In the past, animal studies have suggested that a hormone produced by the liver appeared to suppress the desire to eat sweet foods. Researchers decided to look to see whether this same effect occurred in monkeys – and found exactly the same hormone having exactly the same effect.
The next obvious step was to look at us humans! Danish researchers found that people with a FGF21 variant, a gene responsible for how much FGF21 hormone we have in our blood, were more likely to have a sweet tooth.
The more FGF21 we have in our blood, the less likely we’re inclined to eat sweet foods. In fact, after a period of fasting, the study found that FGF21 levels in the blood were much higher in those people who did not like sweet foods than among those who did. FGF21 response to sugar, however, was the same among everyone.

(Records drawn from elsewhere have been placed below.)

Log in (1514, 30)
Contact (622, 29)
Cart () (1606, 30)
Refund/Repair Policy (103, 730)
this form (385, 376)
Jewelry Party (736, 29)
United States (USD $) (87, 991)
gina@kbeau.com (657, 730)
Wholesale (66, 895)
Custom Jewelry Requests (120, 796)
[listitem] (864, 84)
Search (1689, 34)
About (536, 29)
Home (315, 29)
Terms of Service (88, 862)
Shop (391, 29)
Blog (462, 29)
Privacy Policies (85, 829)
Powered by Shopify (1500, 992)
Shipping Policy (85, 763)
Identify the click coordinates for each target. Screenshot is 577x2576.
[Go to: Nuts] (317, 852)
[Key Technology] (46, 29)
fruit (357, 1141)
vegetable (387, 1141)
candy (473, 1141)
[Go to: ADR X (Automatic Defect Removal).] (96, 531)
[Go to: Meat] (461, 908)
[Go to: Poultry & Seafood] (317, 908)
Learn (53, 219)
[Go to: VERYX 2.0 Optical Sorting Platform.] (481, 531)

Therefore, the amount of FGF21 we carry in our blood appears to correlate with our desire for sweet foods. In fact, lacking this hormone appears to generate a preference for carbohydrates overall, and less desire for proteins and fats.It’s possible, therefore, that this hormone’s overall responsibility is the regulation of the macronutrients we consume in our diet, although more studies are required to clarify this.
So if you have a sweet tooth, it’s possible that you lack the FGF21 hormone!
The implications of this study are potential door-openers for other fields of research into obesity and diabetes. Both of which are increasing rapidly in many countries. It’s becoming evident that these metabolic diseases have many causes and associations, and the more that is discovered, the more complex these conditions appear.
Researchers are accepting that there could well be biological as well as behavioural reasons for why some people put on weight and why some struggle to lose it.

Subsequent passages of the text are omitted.